§ **DATA**
%%

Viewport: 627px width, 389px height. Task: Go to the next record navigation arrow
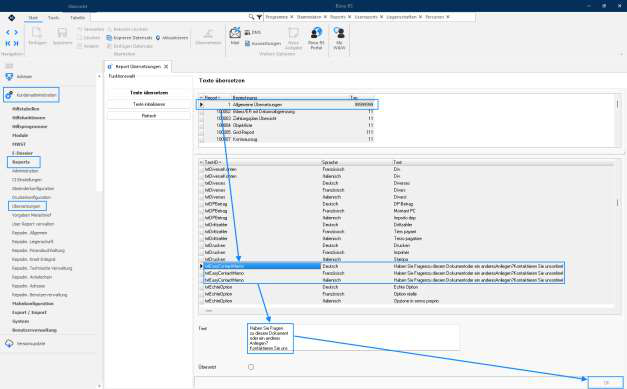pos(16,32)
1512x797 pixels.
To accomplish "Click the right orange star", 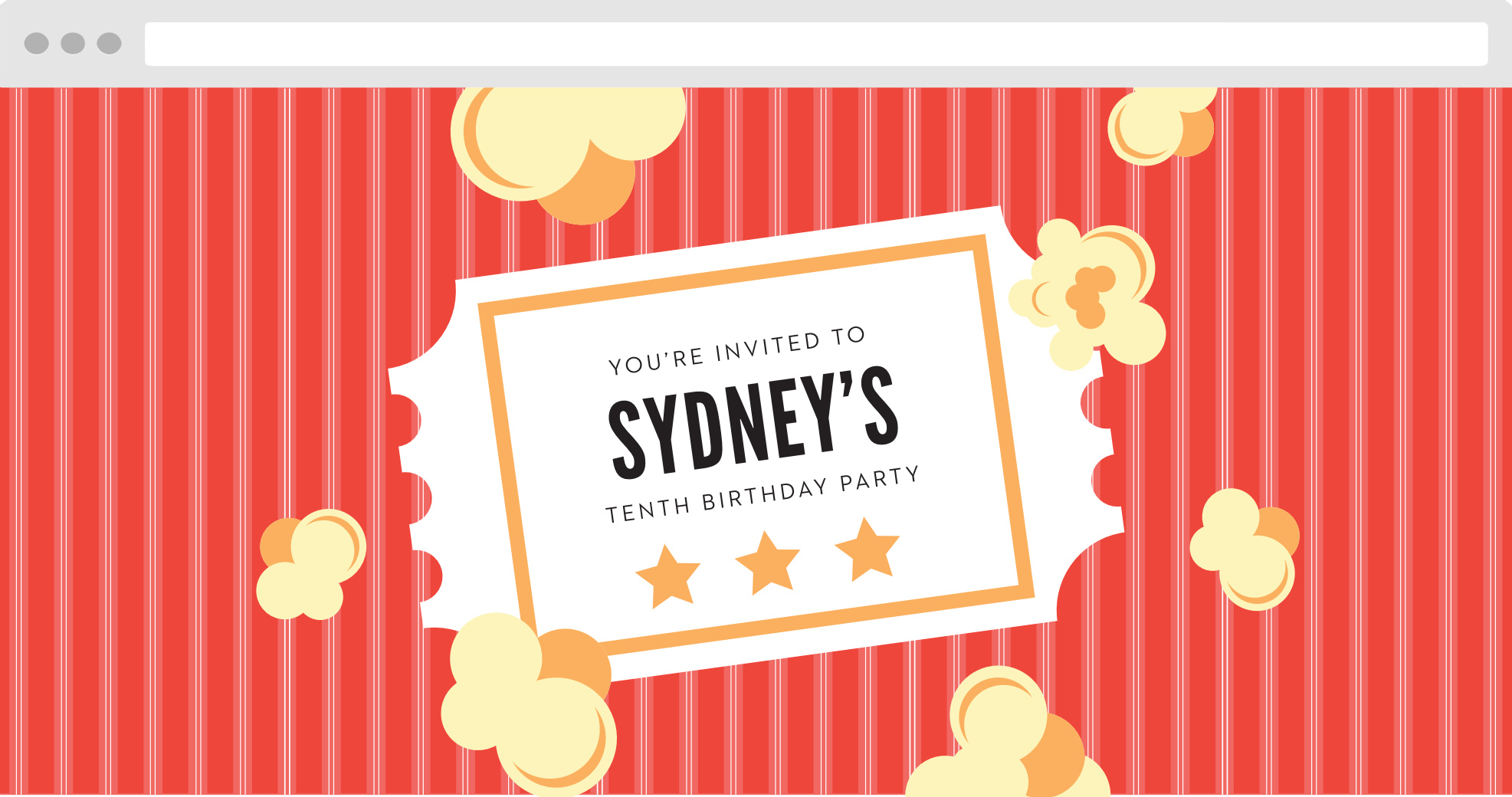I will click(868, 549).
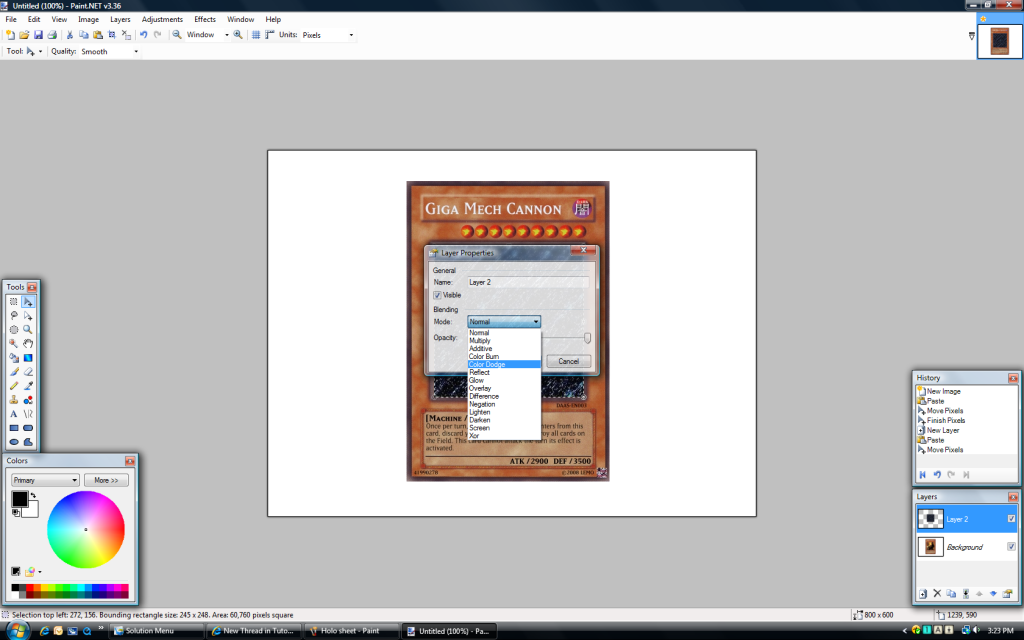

%%
%%

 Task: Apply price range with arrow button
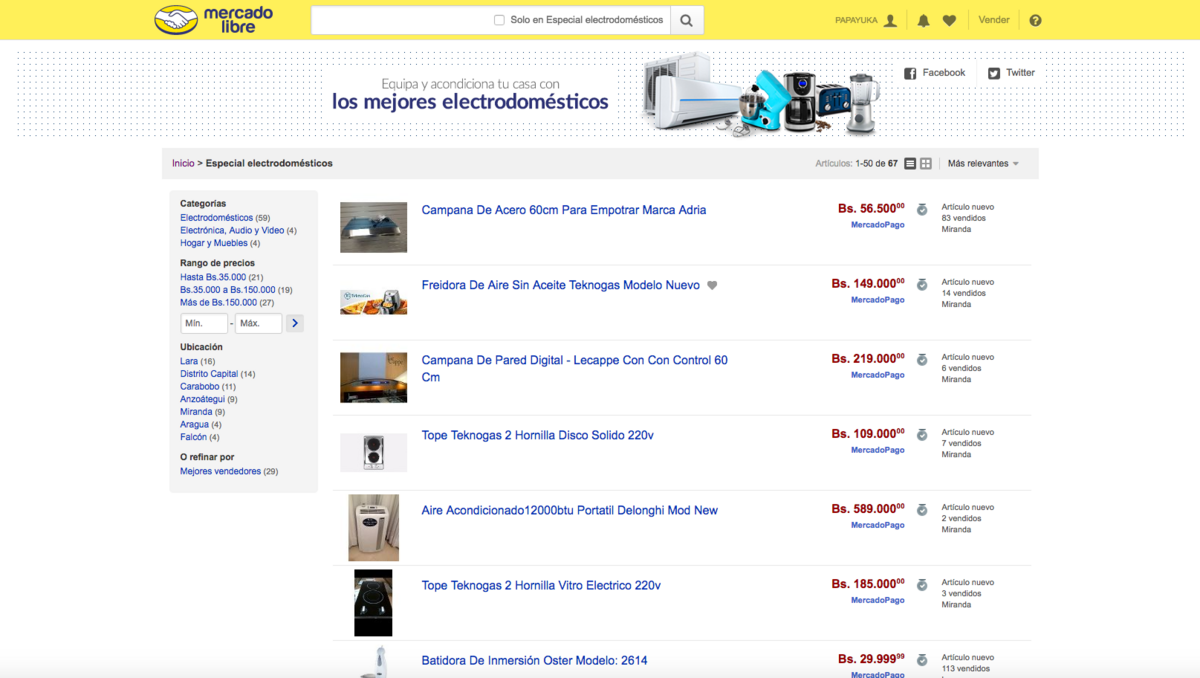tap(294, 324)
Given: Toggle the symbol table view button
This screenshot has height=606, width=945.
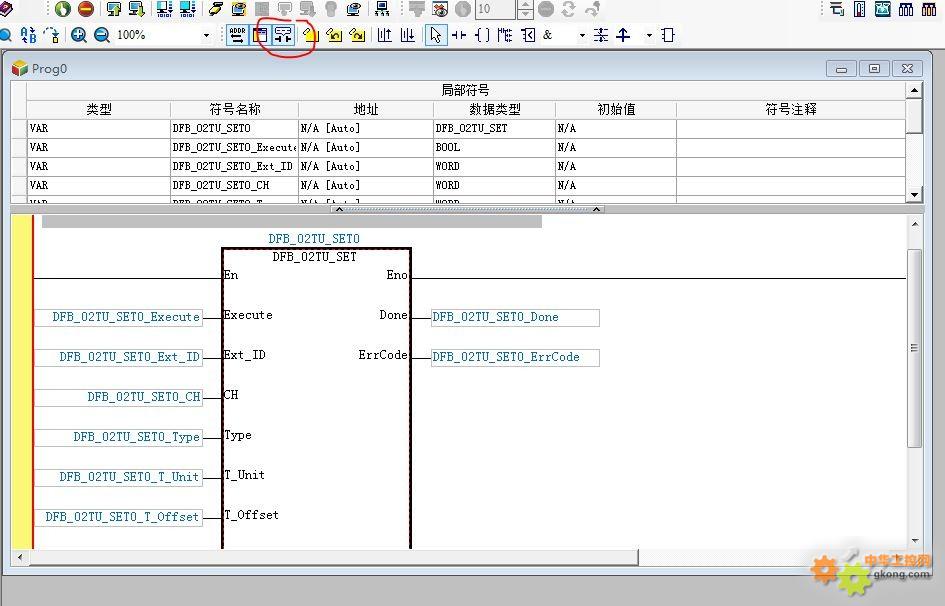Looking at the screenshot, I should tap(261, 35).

%%

§ **AIM**
Copy out the rows again word for word, from the line containing "Task: Apply price range with arrow button" through the line containing "Looking at the", both lines included. Omit the pictures.

§ **WRITTEN ANSWER**
 Task: Apply price range with arrow button
tap(294, 324)
Given: Toggle the symbol table view button
This screenshot has height=606, width=945.
Looking at the screenshot, I should tap(261, 35).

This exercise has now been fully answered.